### Input material ###

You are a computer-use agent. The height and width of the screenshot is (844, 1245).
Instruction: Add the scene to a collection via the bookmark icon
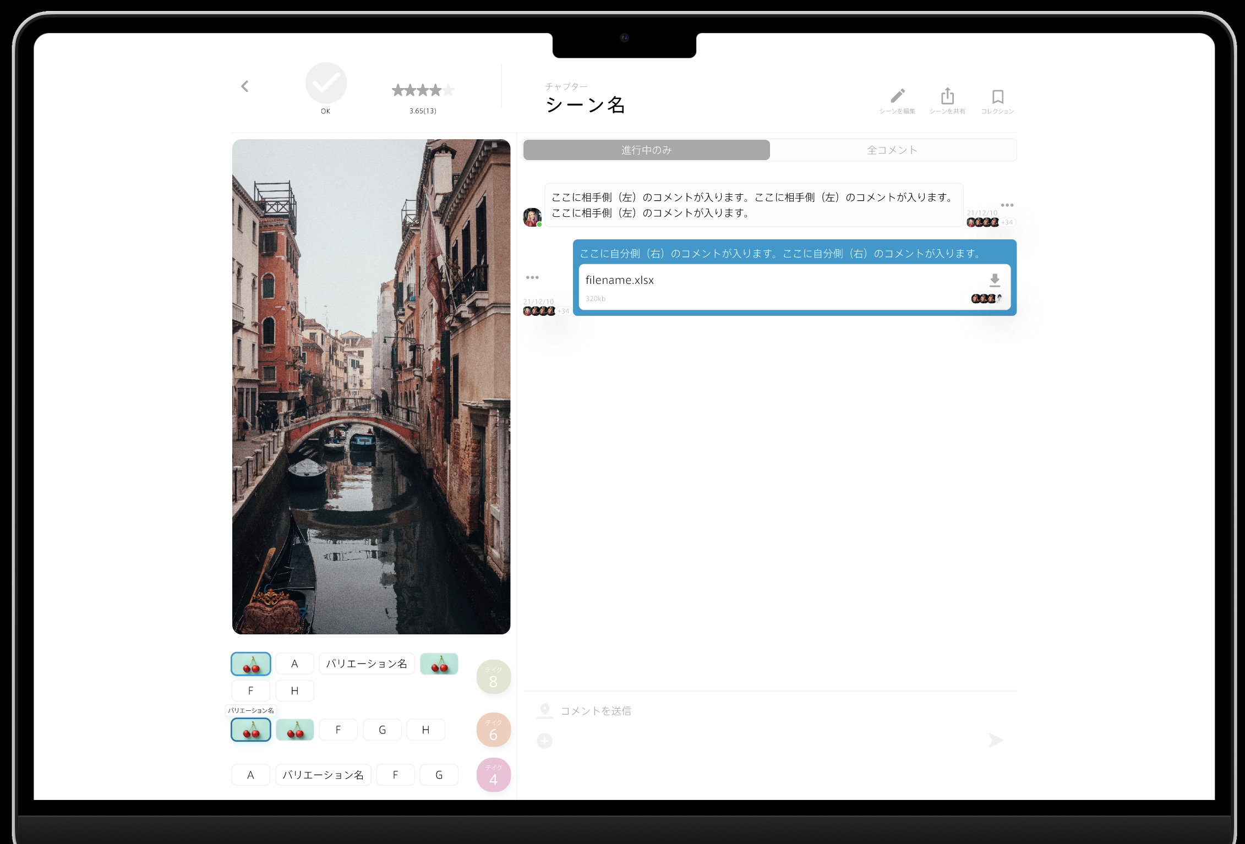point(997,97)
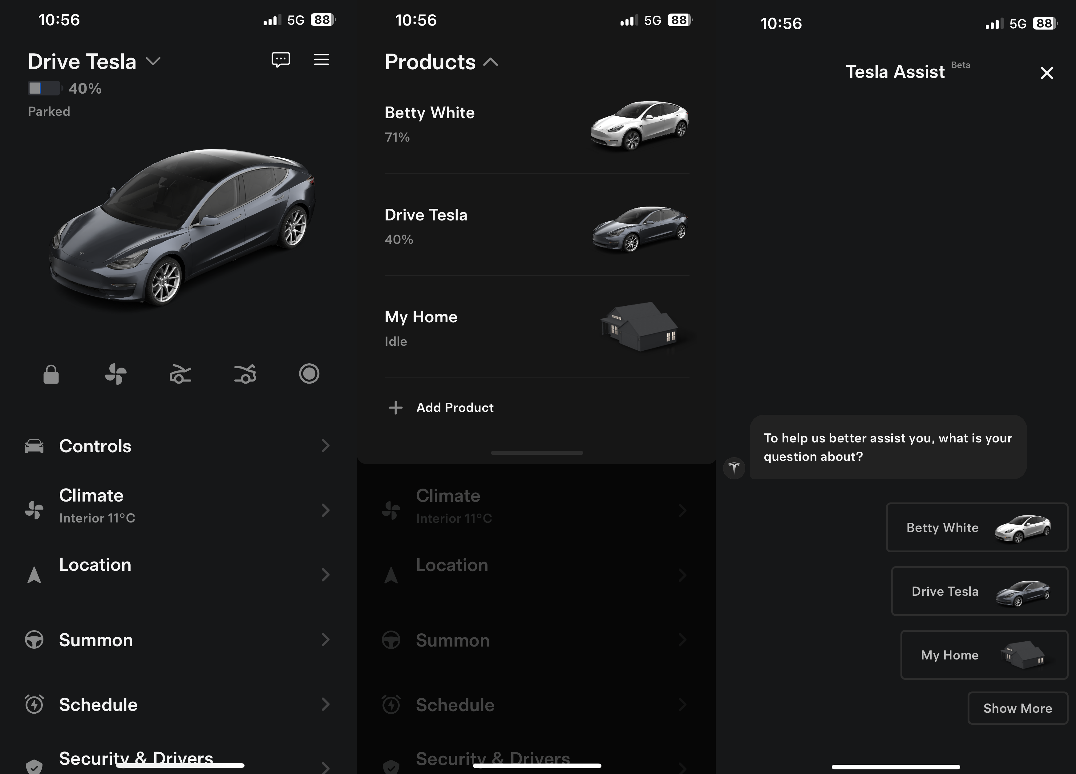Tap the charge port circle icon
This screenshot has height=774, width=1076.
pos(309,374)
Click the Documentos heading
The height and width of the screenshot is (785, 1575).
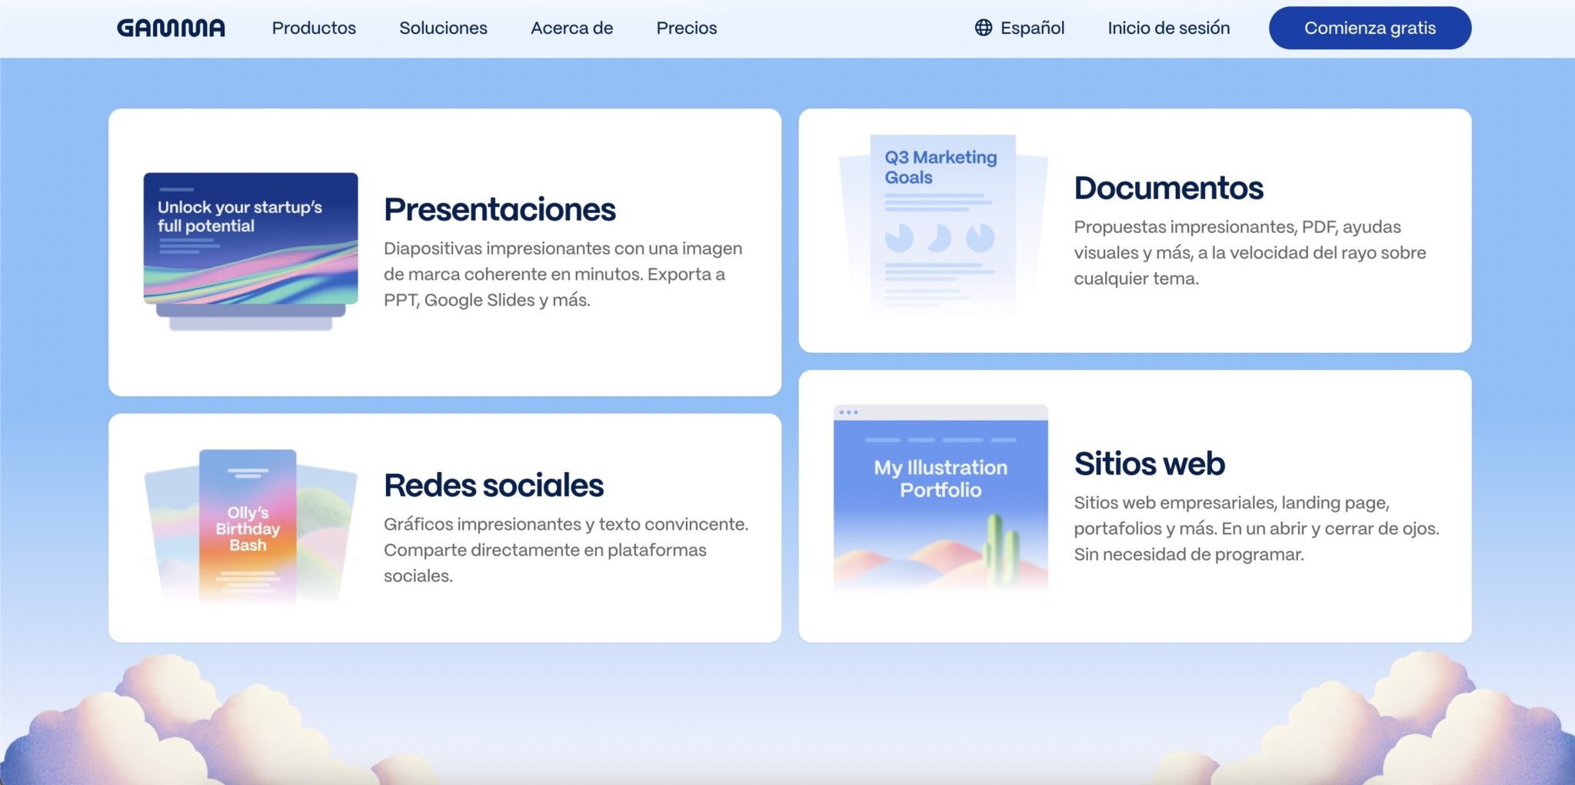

###

**Work item:** Your task is to reproduce exactly the lines running from the line that contains "Instruction: Add the" to the end of the records, pictures excluded.

**Result of the task:**
Instruction: Add the scene to a collection via the bookmark icon
point(997,97)
Tap the charge port circle icon
This screenshot has height=774, width=1076.
pos(309,374)
Click the Documentos heading
The height and width of the screenshot is (785, 1575).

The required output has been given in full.